Ue: Italia, serve un calendario chiaro di tutte le riforme
M.N.
“Occorre attuare l’alto potenziale dell’economia italiana”. Gli “impegni chiari” devono riguardare “la crescita, la riforma del mercato del lavoro e quella giudiziaria”. L’Europa chiede all’Italia “un’agenda di riforme completa con un calendario chiaro. Tutti i partner europei devono essere convinti del suo impegno”. È quanto ha riferito il portavoce del commissario Ue agli affari economici rispondendo ad una domanda sulla portata dell’intervento sulle pensioni italiane in risposta alla richieste dell’Ue.

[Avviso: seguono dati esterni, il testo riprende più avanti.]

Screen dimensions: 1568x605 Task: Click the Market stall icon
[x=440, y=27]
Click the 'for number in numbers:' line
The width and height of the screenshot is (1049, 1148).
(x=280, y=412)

Le misure. Amadeu Altafaj, portavoce del commissario Ue agli Affari economici, ha aggiunto che gli “impegni chiari” richiesti all’Italia devono riguardare “le riforme per il rafforzamento della crescita, la riforma del mercato del lavoro e la riforma giudiziaria” in modo da “affrontare le debolezze profondamente radicate dell'economia europea”. Le scelte che ci si aspetta dall’Italia, dunque, non riguardano solo le misure d'austerità, ha spiegato il portavoce, ma tutte quelle misure che possano “attuare l'alto potenziale dell'economia italiana, che ha una forte dinamica e fondamentali molto solidi, per creare più posti di lavoro e una crescita più sostenibile”.
La fumata nera delle pensioni. Dopo l'ultimatum dell'Ue, che prevede di presentare entro il vertice di mercoledì le misure su debito e crescita, Berlusconi ha convocato un Consiglio dei ministri in cui convincere Bossi ad intervenire sulle pensioni e fare quei provvedimenti che, ha sostenuto, "ho sempre chiesto ma non ho potuto realizzare per colpa di altri". Al termine del Cdm, durato circa un'ora e mezza, non si è presa, in realtà, nessuna decisione sulla riforma delle pensioni. Umberto Bossi ha ribadito che questa materia non è trattabile.